> [Exercise 1]
Answer these questions using the interview about the Nicaragua vaccine plant.
(a) On what date was the plant opened?
(b) What was the plant built as a platform for?
(c) What is the cost range given for a full-cycle plant able to produce 30 million doses of vaccines per year?
> [Exercise 2]
Reproduce the part of the interview about the Nicaragua vaccine plant starting with "- However, there" and going on through "fulfill their obligations.".
> [Exercise 3]
Translate this sentence from the interview about the Nicaragua vaccine plant into Spanish: "The period of implementation of such a project is estimated to be seven to ten years."

The vaccine production plant solemnly inaugurated in Nicaragua two years ago, should begin operations in March 2019, after obtaining certification. The Director of the Institute of Vaccines and Serums (IICVSSP), Dr. Viktor Trukhin who oversees the organization of production in his interview with Kommersant correspondent Valéria Mishina spoke about the peculiarities of the production organization in Latin America, the reasons for the almost doubling of funding by Russia and cooperation with the Nicaraguan authorities.
- The plant was inaugurated in October 2016. At the same time, the Federal Medical-Biological Agency released a report that the full vaccine production cycle would be launched in March 2017 and it was planned to produce 15 million doses of influenza vaccines per year. Why hasn't the plant started working until now?
- The plant was opened immediately after the completion of construction, on October 22, 2016. On November 7, 2016 in Nicaragua, the presidential elections were held, which were won by the President we all know, Comandante Ortega. The option of opening the plant immediately after construction was suggested by Daniel Ortega, saying that we had already done everything possible and then we would have time to finish all the work. This provision is, in principle, reasonable, both from the point of view of the policy of the local authorities and from the point of view of a rational evaluation, but the opening as such did not mean that the plant would start operating immediately.
As for the entire vaccine production cycle, I must clarify this precisely. The plant was built as a platform for filling and packaging products; the complete cycle is another story. In addition, the cost of a full-cycle plant with the capacity to produce 30 million doses of vaccines per year ranges from $ 100 million to 200 million. This is clearly reflected in the so-called UNIDO White Paper, which is not our estimate. The period of implementation of such a project is estimated to be seven to ten years. In other words, creating full-cycle enterprises, especially in developing countries, is not common at the global level.
- However, there were concrete plans on the start-up of the plant?
- I would like to point out that setting up such a company is our first experience. And we did not have the possibility to foresee, for example, lengthy funding procedures.
The implementation of the” Road Map " depends, of course, on a large number of collaborating parties, since in Nicaragua everything depends on external suppliers. We also had to change the management of the plant, which, unfortunately, left great negative consequences and affected our relationships with contractors. Some of them suddenly, for no reason, began to fail to fulfill their obligations.

Saved data entries:

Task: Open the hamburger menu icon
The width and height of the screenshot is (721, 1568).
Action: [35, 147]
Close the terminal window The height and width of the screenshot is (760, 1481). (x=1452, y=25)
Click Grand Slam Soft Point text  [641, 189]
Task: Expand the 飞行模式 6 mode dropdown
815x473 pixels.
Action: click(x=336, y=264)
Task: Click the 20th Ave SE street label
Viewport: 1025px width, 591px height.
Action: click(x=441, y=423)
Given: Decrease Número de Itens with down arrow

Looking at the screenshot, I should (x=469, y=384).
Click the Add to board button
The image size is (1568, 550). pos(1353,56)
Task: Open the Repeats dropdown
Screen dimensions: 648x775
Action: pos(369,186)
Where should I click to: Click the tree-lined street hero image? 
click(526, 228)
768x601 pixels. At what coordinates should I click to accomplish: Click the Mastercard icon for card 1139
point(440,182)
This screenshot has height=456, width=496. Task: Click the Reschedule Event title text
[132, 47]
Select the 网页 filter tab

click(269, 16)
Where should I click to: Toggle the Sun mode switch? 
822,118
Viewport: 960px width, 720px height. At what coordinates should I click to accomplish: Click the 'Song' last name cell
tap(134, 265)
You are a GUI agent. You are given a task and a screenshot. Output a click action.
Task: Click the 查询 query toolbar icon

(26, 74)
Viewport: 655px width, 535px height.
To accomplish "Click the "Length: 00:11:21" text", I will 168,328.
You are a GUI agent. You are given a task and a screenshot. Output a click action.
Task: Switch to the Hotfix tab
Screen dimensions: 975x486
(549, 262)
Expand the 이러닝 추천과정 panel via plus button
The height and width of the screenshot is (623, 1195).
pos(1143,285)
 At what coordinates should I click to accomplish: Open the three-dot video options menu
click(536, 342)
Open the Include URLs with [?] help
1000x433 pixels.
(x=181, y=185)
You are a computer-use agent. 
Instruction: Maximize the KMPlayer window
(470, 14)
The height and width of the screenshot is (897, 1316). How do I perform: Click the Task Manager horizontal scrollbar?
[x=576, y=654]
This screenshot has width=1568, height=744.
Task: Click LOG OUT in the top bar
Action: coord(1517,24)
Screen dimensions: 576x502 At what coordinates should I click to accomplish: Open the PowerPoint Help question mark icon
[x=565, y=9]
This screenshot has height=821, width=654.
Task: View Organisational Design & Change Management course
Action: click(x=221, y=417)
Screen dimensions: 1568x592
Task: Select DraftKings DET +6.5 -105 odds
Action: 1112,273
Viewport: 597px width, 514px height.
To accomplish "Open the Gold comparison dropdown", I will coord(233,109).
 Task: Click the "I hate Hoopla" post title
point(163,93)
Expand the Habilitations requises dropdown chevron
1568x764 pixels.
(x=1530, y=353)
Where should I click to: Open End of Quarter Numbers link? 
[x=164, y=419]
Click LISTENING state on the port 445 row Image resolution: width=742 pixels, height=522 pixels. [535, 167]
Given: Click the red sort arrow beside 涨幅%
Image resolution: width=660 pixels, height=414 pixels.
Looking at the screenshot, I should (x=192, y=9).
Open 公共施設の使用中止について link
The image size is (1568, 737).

> [Worked solution 1]
(a) October 22, 2016
(b) Filling and packaging products
(c) $100 million to 200 million

> [Worked solution 2]
- However, there were concrete plans on the start-up of the plant?
- I would like to point out that setting up such a company is our first experience. And we did not have the possibility to foresee, for example, lengthy funding procedures.
The implementation of the” Road Map " depends, of course, on a large number of collaborating parties, since in Nicaragua everything depends on external suppliers. We also had to change the management of the plant, which, unfortunately, left great negative consequences and affected our relationships with contractors. Some of them suddenly, for no reason, began to fail to fulfill their obligations.

> [Worked solution 3]
Se estima que el plazo de ejecución de un proyecto de este tipo es de siete a diez años.